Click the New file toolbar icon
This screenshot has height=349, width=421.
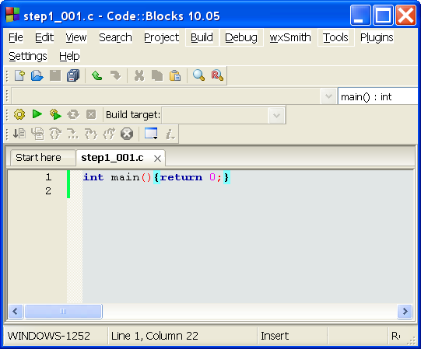[x=19, y=75]
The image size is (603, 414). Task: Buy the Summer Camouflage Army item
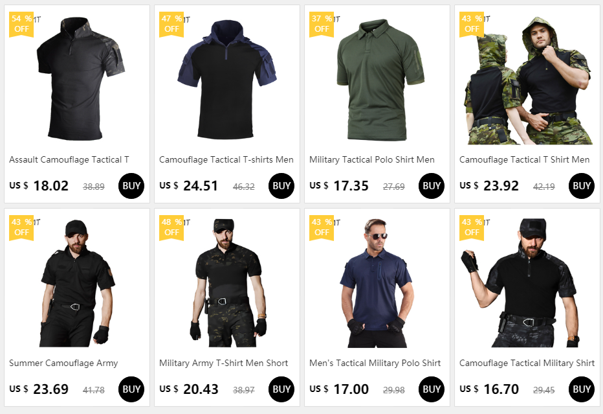131,389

━━━━

:: Given exercise ::
Format as a JSON list of strings, one string per line with blank lines dropped, the lines starting at the one containing "The image size" and ending with the last line of the records. Leave the pictures out of the answer.

:: The response ::
[
  "The image size is (603, 414). Task: Buy the Summer Camouflage Army item",
  "131,389"
]